● **Short exercise**:
Format the lines from the one containing "The image size is (445, 334)." through the end of the records as a JSON list of strings, one string per line, skipping blank lines and leaving out the pictures.

# Dataset records start

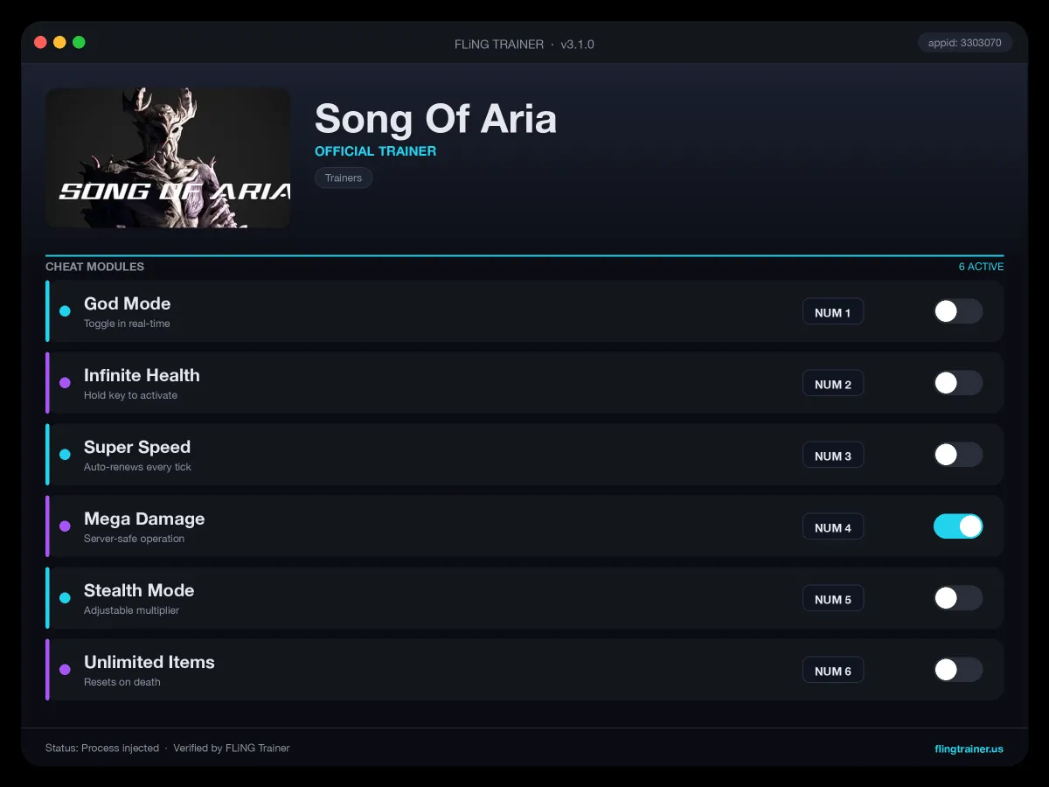Click the cyan dot next to Super Speed
This screenshot has height=787, width=1049.
tap(65, 455)
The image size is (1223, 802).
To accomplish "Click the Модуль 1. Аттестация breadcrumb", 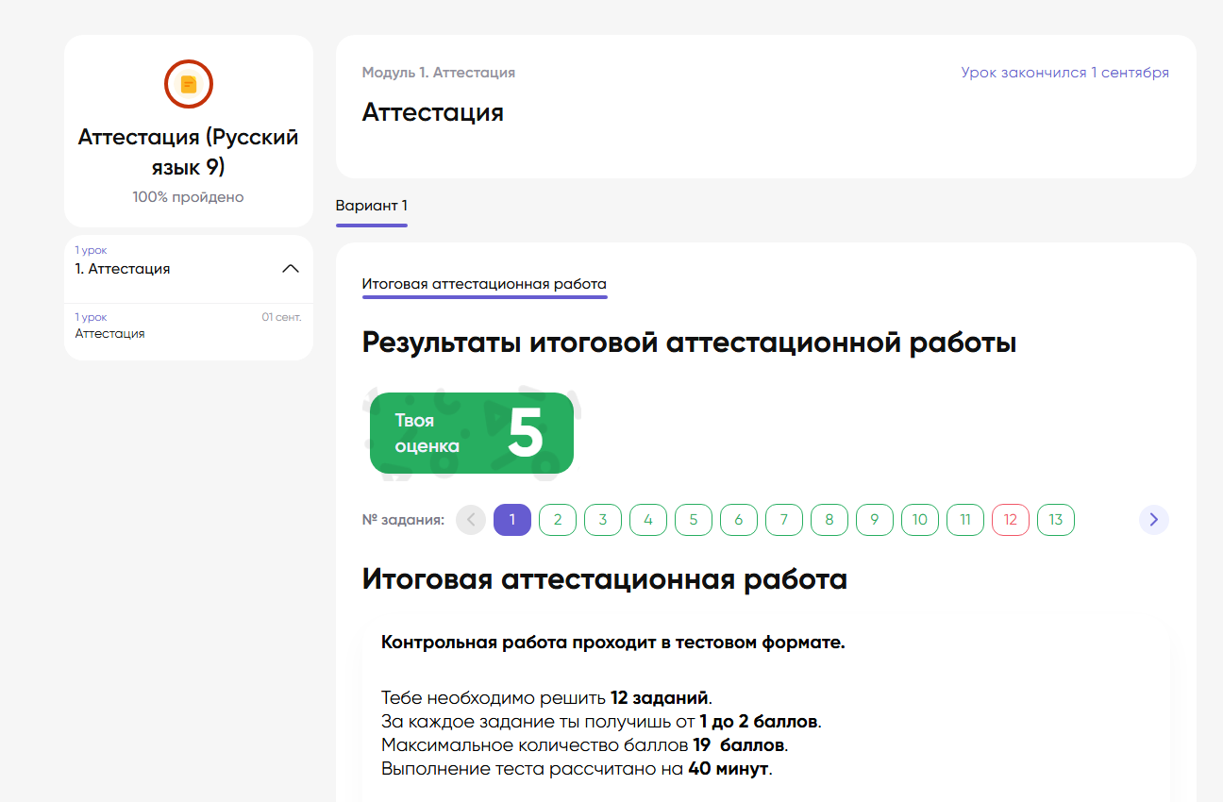I will [439, 73].
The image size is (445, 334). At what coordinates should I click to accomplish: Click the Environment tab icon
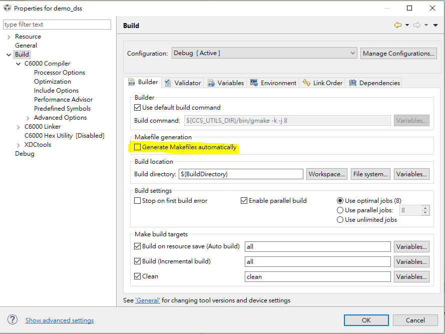254,83
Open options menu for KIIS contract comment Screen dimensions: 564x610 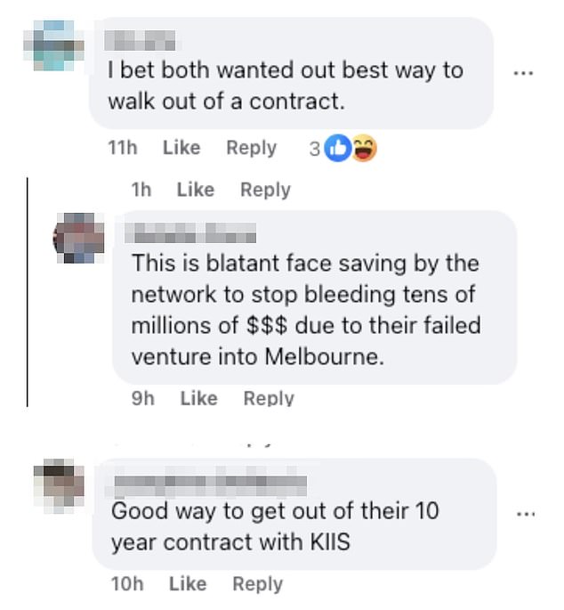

# Dataset records end

● **Written answer**:
[
  "The image size is (445, 334). At what coordinates should I click to accomplish: Click the Environment tab icon",
  "254,83",
  "Open options menu for KIIS contract comment Screen dimensions: 564x610 "
]